Шаник прятался за углом и просил:

— Евлания Архиповна, я убедительнейше прошу: вынеси мне одежду.

…Евланьюшка закрыла окна ставнями и весь вечер тихо проплакала.

— Алешенька, Алешенька. Да разве меня будут любить теперь, как Алешенька? И не умеют больше любить так, как Алешенька. На курорт отправлял: езжай, Евланьюшка, отдохни на море. Пишу я: ой, Алешенька, я здесь каждый день по килограмму груш съедаю. Он мне: ешь, Евланьюшка, сколько твоя душа пожелает. Не хватит денег, еще вышлю. А я в тумбочку накладу груш, а рука-то так и тянется…

Сенька собирал битое стекло. Некогда слушать причеты.

— Да что ж я теперь буду делать, одна-то одинешенька-а…

16

Мать не показывалась на улице. И не открывала окон. Она, как больная, ворочалась с боку на бок в постели, охая, вздыхая, о чем-то рассуждая вслух.

— Ба-ах! Да когда же это кончится? — отчетливо доносилось из спальни. Что она подразумевала под этим — длинную нескончаемую ночь, беду, опостылевшую жизнь или еще что, — понять было невозможно.

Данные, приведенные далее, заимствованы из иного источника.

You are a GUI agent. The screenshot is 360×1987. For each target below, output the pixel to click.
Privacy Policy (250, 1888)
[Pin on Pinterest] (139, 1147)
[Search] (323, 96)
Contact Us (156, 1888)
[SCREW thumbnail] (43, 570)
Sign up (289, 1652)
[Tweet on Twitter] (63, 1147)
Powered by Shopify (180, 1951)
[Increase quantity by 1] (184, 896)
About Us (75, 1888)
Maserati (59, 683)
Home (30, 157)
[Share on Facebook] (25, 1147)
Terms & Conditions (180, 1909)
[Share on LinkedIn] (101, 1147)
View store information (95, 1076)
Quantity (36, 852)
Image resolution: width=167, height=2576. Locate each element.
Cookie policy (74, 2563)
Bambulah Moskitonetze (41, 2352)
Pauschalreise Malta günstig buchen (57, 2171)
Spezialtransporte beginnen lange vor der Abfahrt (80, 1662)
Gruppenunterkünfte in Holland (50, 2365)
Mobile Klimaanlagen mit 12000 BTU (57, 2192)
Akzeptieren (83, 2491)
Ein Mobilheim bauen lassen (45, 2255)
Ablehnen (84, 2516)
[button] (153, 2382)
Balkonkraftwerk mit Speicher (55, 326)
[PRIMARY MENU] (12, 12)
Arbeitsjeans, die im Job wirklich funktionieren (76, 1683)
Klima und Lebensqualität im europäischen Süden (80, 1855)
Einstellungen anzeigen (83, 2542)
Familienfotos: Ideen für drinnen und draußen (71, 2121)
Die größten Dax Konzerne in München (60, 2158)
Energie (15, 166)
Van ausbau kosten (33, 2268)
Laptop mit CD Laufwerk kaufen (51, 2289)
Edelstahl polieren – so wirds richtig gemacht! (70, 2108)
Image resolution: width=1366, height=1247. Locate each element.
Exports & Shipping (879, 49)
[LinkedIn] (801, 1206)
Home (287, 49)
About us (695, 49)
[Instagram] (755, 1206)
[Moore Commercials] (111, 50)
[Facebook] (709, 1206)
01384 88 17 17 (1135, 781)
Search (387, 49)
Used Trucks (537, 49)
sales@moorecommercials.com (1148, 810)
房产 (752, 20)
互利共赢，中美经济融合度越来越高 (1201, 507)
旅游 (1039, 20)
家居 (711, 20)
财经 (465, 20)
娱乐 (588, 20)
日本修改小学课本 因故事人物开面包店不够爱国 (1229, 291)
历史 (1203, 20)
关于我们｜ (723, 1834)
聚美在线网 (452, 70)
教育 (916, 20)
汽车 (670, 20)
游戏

Сенька пытался напомнить ей о себе, но она с такой болью произносила: «О-ох, лишенько мое, отстань же ты!» — что он больше не решался ступить в ее покои.

На третий или четвертый день затворничества к ним пожаловала какая-то очень настойчивая женщина. Сенька чуть ли не со слезами уговаривал ее: болеет мама, не может выйти. А она все требовала: пусть на минутку покажется. И пришлось Сеньке идти на глаза матери.

— Се-еня, — выслушав его, каким-то умирающим голосом произнесла Евланьюшка, — ты мужик или не мужик? Пошли ее…

Сенька вернулся через минуту. И с крепнущим гневом в голосе произнес:

— Мама, пришли из райисполкома. Тебя требуют.

Мать долго молчала, точно соображая, что бы это значило — требуют? Потом стала подыматься: «Смертушка моя!.. Где же ты задержалася?..»

Она вышла на улицу в старом пальто, накинутом прямо на ночную рубашку, косматая, как… Сеньке не хотелось сравнивать мать с Бабой Ягой, и он прикусил язык.

— О-ох, — закрыв глаза, отвыкшие от дневного света, пропела Евланьюшка, — да что это? Не дадут умереть спокойно. К пенсии мне, что ли, добавили?

О чем они говорили, Сенька не слыхал: он остался на веранде, успокаивая Барина. Барин не любил чужих людей и лаял, даже если они останавливались за оградой, чтобы взглянуть на него или позвать хозяина.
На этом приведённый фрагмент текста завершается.